TASK BRIEF:
Your copy should run exactly from the line containing "Task: Open the Картинки images tool" to the last line of the entries below, and it should include no pictures.

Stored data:
__________
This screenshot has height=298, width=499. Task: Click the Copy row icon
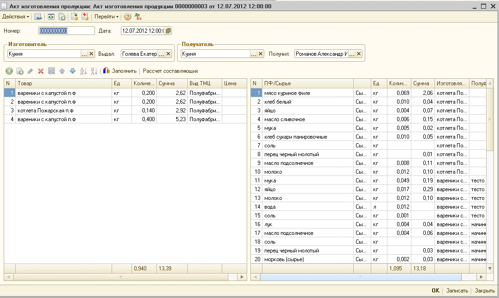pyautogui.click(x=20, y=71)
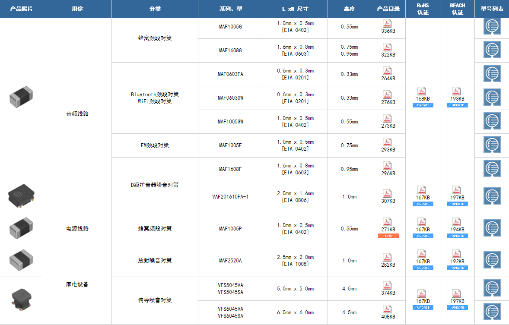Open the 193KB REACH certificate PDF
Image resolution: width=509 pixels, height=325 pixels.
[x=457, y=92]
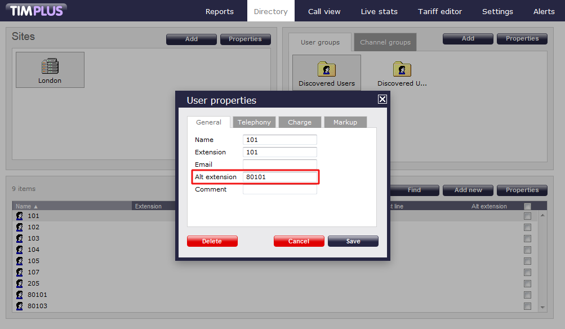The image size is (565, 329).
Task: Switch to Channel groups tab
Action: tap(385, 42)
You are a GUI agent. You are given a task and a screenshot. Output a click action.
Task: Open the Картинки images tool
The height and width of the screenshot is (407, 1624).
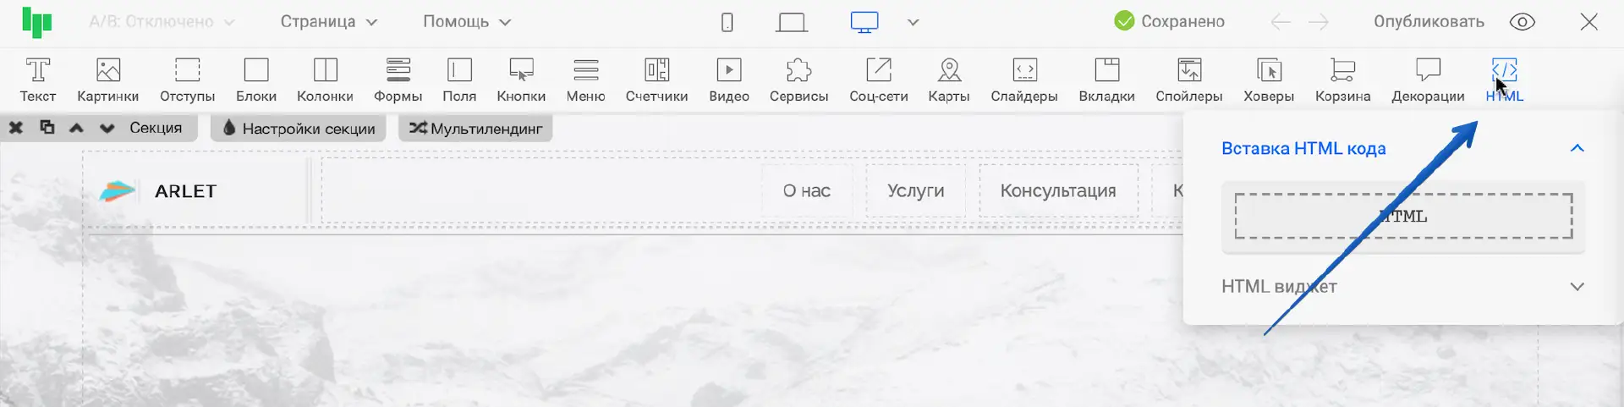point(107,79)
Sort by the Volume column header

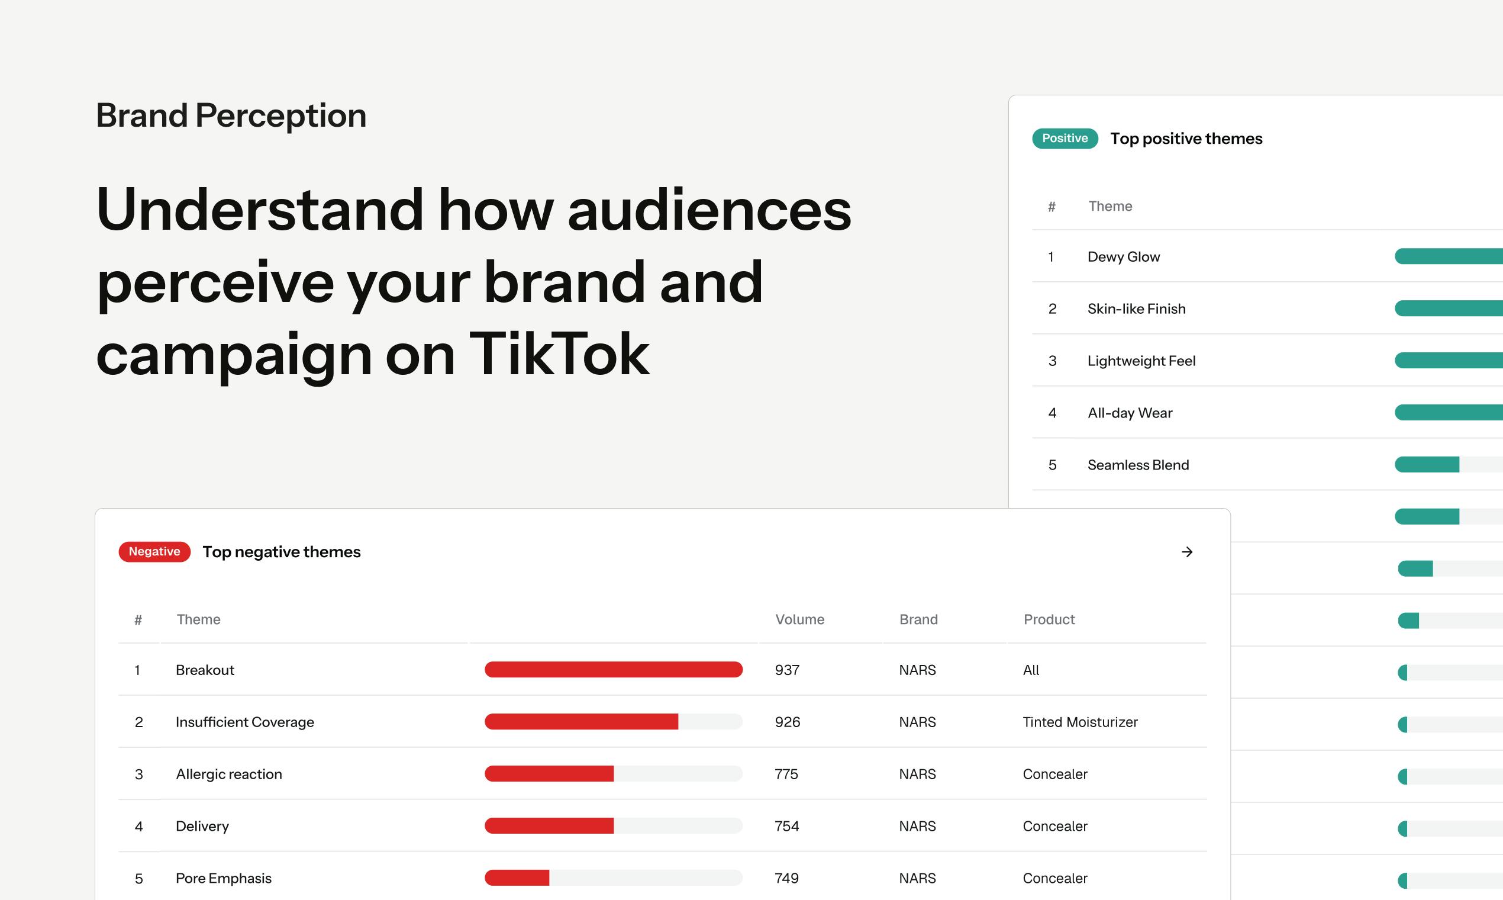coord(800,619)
__________
YOUR RESPONSE:
Task: Open the Картинки images tool
The height and width of the screenshot is (407, 1624).
point(107,79)
Sort by the Volume column header

coord(800,619)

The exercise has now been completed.